O progresso desejado não é fazer obras e privilegiar a parte econômica em detrimento de pessoas, comunidades, ecossistemas e do meio ambiente. Há que mudar o paradigma do lucro para a qualidade de vida da população. Enquanto isso não ocorrer, o crescimento atual torna as populações mais pobres, aumentando os custos mais rapidamente do que os benefícios, além de cada vez mais destruir a natureza e a própria humanidade.

IHU On-Line – Como o Estado de Pernambuco se posiciona diante do Complexo Industrial de Suape?

Heitor Scalambrini Costa – A estratégia do governo de Pernambuco é transformar Suape em um “hub port” (porto distribuidor de cargas) do Nordeste. Em Pernambuco, o crescimento econômico a qualquer custo vem sendo empregado e alardeado pelos órgãos governamentais, pela imprensa, por setores da academia e pelos dirigentes sindicais governistas, como a redenção do Estado, a salvação “da lavoura”. Não faltam números, estatísticas e trabalhos acadêmicos para fundamentar o surgimento do “Eldorado” do Brasil.

Toda esta panaceia é creditada à implementação do Complexo Industrial Portuário Governador Eraldo Gueiros – Suape, empreendimento cuja concepção e realização são publicamente contestadas desde o lançamento da pedra fundamental. Os argumentos no manifesto dos cientistas pernambucanos contrários a sua realização, utilizados há 37 anos, permanecem presentes na realidade atual, prevendo danos e impactos sociais, culturais e ambientais que atingiriam mais diretamente as populações nativas do seu entorno e o ecossistema.

Vivencia-se uma situação análoga a tantas outras que ocorrem no país, e que dizem respeito ao modelo predatório adotado de desenvolvimento.

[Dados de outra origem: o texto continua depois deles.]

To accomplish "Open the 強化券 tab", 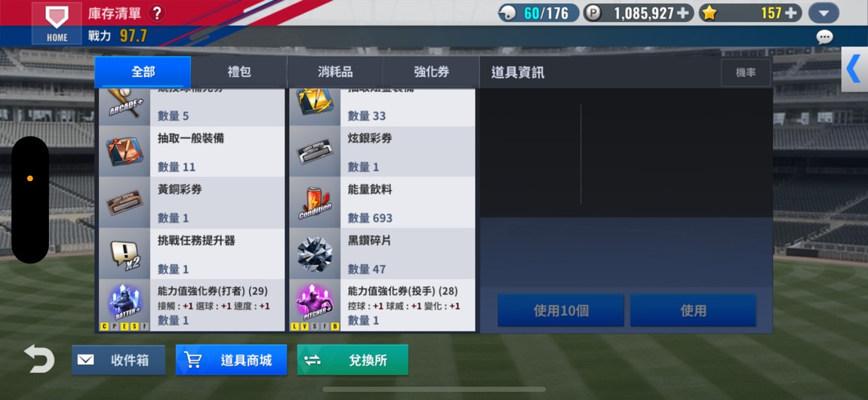I will (431, 72).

Quem paga pelo “progresso” a nível local são as populações nativas, obrigadas a saírem de suas moradias, criando grandes problemas sociais. Também o meio ambiente, onde são despejados produtos tóxicos e suprimida a vegetação, com reflexos na vida animal, nos rios e riachos.

Crescimento econômico

Constata-se que a sociedade deixou-se hipnotizar pelo crescimento econômico a todo custo (expresso em maiores valores monetário do PIB, que não leva em conta os custos ambientais). E o que se verifica é um conflito entre o interesse econômico predominante e o interesse coletivo da população, do meio ambiente com seus ecossistemas, enfim, de todas as manifestações no plano da vida. Nesse embate, sem a participação da sociedade, o dinheiro tem vencido inexoravelmente.

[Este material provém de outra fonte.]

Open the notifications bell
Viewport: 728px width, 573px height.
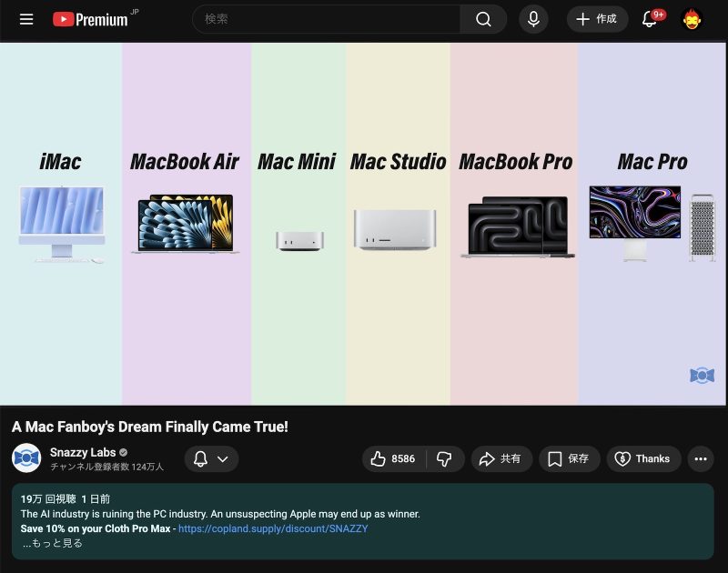point(650,19)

Para atender à demanda de espaço para os grandes empreendimentos, a desocupação deste território pelo Estado tem ocorrido de forma truculenta, sem negociação “amigável” com os moradores. Muitas vezes, recorre-se às “milícias armadas” para a execução dos processos de reintegração de posse contra os pequenos produtores rurais. A chamada “negociação” para definir a indenização a ser paga e acertos nos detalhes da saída dos moradores é uma farsa. Denúncias e mais denúncias são constantes, algumas divulgadas pela mídia, mas nada é feito. Sem dúvida, um dos motivos dessas expulsões arbitrárias está na sobrevalorização e na especulação do preço da terra, que é muito disputada por grupos empresariais.

Desapropriação de terras

O processo de “desapropriação” tem se caracterizado por expropriação e esbulho com a Constituição Estadual e com o Marco de Reassentamento Involuntário – MRI do Projeto Pernambuco Rural Sustentável – PRS, cujo objetivo é o tratamento das questões que envolvem a mudança ou perda involuntária do local de moradia, a perda de renda ou meios de subsistência, em decorrência da implementação de projetos.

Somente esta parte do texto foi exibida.